Selon l'Insee, un enfant sur dix vivait en 1999 dans une famille recomposée, soit 1,6 million, un chiffre en progression de 11% depuis 1990, qui ne prend pas en compte les enfants de familles monoparentales. Au moins 30.000 enfants vivent à temps plein dans des familles homoparentales et 64.000 sont placés dans des familles d'accueil. source


Qu'en pensez-vous?
68 ans nice 3117
l'idée est bonne mais me parait difficile a appliquer si les familles recomposées ne vivent pas en bonne intelligence et si c'est le cas , ce statut ne devrait pas etre nécessaire !!

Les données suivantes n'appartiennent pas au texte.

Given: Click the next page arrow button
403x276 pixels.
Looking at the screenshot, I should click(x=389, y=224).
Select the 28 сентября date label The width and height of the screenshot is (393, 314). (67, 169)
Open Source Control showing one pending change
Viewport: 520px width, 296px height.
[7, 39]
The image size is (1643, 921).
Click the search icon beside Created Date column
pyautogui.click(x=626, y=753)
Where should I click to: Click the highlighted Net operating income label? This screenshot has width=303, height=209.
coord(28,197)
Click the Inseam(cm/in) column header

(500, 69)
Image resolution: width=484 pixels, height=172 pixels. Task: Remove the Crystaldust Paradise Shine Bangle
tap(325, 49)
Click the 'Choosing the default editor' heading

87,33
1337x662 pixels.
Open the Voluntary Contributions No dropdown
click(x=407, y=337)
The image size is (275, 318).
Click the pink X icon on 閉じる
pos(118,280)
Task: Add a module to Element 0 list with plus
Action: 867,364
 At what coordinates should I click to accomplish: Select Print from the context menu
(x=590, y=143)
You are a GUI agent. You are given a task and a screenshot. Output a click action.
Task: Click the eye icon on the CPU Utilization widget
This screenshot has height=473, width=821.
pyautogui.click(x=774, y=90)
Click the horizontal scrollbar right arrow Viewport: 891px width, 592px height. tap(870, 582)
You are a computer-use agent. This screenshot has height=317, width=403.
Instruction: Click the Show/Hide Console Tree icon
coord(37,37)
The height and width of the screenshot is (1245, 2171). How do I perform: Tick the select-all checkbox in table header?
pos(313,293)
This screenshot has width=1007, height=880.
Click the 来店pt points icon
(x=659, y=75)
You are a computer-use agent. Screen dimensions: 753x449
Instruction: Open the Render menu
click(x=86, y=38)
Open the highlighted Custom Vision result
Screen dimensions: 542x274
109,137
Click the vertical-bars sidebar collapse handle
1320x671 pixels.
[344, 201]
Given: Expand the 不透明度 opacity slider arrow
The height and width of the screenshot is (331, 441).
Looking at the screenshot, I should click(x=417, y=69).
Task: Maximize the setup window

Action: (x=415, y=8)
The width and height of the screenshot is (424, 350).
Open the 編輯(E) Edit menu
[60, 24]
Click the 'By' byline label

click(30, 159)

sais pas si je suis claire :oops:
A
112 ans 6176
pour avoir été elevée avec un "bôpapa" j'aurai adoré qu'on lui reconnaisse un véritable lien administrative et juridique avec nous.ce lien existe déjà mais,aujourd'hui encore, il est purement affectif. Je le regrette car mon beaupère est un veritable père pour moi. il a été plus présent et m'a montré plus d'affection durant ces années que mon propre père ( celui là en revanche a toujours été inexistant que ce soit en terme de pension alimentaire ou en terme de visite a ses enfants).